My sisters and brothers, the life of a prophet is a tough life. Jeremiah was not scared in vain. Just as people wanted to kill Jesus in today’s reading, they always wanted to get rid of prophets because prophets spoke the truth. Today we see how Jesus confronts the people almost without words; he calmly walks among those who wanted to pull him and throw him down the hill, and goes on his way, fearlessly.
Perhaps the situation is unfamiliar for us. But we have heard of people in Central America, Africa, and Asia who have been killed because they spoke the truth and struggled for justice. We might also find it hard to believe that things like that could happen to us in this country. Today’s gospel, however, has something to say to our lives.
Have we never been afraid to say the truth or to defend justice because of fear of being rejected, laughed at, or retaliated against in our work, school, or in our neighborhoods? The scene of the gospel today has real people threatening Jesus.
We need to think a little bit further about who or what seems to be threatening us. What or whom do we have to confront? Because it might be that sometimes we don’t even see or realize the threats around us, and, without realizing, we are being led to behaviors that do not really agree with our Christian values. I am sure you have heard the expressions, “Everybody does it,” or “Everyone has one,” or “Why can’t we have all the things that our neighbors have”? TV programs and commercials might be pushing us into spending beyond our means or into thinking that faithfulness in our marriages and relationships is not really all that important. On the other hand, our desire to always have more and more could lead us to less than honest practices at work and even in our daily life. And why, because everyone else is doing it! Are we aware of those pressures on us? Do we confront them honestly? Are we, like Jeremiah, afraid that people might laugh at us, reject us, or persecute us because we are going against the grain?
How do we help our children to think critically about what is going on around them and to keep our values and traditions? As a family, how do we help one another to resist these pressures in our ordinary lives?
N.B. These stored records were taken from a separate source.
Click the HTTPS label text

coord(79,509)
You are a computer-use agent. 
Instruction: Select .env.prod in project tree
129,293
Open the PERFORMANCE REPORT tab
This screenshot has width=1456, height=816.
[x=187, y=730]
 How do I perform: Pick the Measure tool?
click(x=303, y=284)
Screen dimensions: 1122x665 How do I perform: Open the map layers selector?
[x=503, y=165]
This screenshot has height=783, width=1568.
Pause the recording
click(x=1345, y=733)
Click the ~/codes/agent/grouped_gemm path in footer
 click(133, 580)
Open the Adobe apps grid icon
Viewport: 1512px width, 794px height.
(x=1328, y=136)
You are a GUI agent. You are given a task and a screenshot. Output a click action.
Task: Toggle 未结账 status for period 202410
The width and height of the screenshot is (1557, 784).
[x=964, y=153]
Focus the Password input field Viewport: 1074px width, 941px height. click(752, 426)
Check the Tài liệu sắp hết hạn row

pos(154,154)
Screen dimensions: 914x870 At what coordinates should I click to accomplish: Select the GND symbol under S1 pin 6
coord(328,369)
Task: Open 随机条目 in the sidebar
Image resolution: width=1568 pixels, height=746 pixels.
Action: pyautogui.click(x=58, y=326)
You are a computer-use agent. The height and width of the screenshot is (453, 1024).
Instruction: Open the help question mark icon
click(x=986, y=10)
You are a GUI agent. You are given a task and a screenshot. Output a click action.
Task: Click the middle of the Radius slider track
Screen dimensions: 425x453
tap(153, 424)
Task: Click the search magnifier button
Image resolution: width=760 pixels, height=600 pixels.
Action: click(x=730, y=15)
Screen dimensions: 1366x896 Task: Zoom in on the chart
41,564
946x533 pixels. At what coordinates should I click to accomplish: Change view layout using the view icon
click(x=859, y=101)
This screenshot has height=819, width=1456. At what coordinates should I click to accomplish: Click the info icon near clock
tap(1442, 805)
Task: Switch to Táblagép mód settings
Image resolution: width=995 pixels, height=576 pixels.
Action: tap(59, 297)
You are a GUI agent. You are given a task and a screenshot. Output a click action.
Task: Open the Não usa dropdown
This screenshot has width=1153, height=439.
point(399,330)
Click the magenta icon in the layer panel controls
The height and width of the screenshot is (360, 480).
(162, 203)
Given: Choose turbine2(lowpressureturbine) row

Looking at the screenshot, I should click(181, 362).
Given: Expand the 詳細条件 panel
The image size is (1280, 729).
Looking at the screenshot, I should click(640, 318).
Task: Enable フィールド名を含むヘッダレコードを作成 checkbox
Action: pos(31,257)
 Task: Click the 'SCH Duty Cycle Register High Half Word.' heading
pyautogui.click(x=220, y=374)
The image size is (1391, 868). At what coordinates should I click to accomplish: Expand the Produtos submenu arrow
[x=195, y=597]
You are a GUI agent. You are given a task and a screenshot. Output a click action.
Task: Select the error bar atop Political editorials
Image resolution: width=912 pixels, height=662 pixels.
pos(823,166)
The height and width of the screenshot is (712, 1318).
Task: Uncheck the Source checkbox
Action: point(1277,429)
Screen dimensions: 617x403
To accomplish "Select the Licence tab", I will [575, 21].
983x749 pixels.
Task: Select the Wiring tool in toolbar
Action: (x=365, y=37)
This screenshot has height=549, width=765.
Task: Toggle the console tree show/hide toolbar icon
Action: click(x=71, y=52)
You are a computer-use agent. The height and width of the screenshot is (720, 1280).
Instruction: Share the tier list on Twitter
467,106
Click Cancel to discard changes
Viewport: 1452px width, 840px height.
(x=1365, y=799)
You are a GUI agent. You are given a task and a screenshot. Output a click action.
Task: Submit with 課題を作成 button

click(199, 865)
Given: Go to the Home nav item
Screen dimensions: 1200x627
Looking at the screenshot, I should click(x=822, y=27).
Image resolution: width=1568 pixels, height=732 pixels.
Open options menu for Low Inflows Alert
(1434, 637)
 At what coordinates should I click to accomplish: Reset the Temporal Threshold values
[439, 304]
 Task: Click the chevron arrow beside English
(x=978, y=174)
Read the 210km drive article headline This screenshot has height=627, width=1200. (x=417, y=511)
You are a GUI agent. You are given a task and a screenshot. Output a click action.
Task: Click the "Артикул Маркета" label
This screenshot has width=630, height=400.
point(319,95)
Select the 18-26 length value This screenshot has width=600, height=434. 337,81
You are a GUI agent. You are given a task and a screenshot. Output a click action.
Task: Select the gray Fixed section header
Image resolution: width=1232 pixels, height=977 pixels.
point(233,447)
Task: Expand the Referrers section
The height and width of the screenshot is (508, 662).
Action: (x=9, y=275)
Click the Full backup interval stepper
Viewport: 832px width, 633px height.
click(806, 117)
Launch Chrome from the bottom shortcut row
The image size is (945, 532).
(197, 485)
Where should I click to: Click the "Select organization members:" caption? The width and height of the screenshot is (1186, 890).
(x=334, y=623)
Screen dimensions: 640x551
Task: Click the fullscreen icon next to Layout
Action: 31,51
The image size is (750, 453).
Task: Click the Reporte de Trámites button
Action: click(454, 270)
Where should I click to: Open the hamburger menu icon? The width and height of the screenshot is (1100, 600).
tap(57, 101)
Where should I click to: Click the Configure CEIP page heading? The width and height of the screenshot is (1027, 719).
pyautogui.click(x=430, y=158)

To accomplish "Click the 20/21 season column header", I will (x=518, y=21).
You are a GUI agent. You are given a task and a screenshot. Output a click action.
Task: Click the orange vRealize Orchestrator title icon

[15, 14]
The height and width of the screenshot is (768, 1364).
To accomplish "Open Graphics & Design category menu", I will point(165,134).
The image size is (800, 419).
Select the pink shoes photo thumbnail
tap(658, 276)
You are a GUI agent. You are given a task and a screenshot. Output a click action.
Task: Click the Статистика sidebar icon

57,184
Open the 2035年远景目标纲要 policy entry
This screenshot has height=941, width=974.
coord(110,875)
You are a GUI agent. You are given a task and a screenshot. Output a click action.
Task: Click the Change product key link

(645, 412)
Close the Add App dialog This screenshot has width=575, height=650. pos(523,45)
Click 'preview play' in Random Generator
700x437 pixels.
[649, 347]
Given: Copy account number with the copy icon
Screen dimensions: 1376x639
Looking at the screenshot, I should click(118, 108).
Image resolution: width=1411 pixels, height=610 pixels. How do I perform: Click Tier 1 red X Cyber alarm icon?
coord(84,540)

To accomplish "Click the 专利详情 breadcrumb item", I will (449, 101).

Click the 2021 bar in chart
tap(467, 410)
Friends, Jesus walked calmly among the people who threatened him. He knew that God’s power, as had been promised to Jeremiah, was with him. We can be sure that that same power will protect us. We are not likely to have to confront others violently: we need simply continue on our way firmly and with the certainty that God wants us free, free to do good each and every day. And why? Not because everyone else is doing it. But for the simple reason that through our own Baptism we too became prophets and we know that God is with us.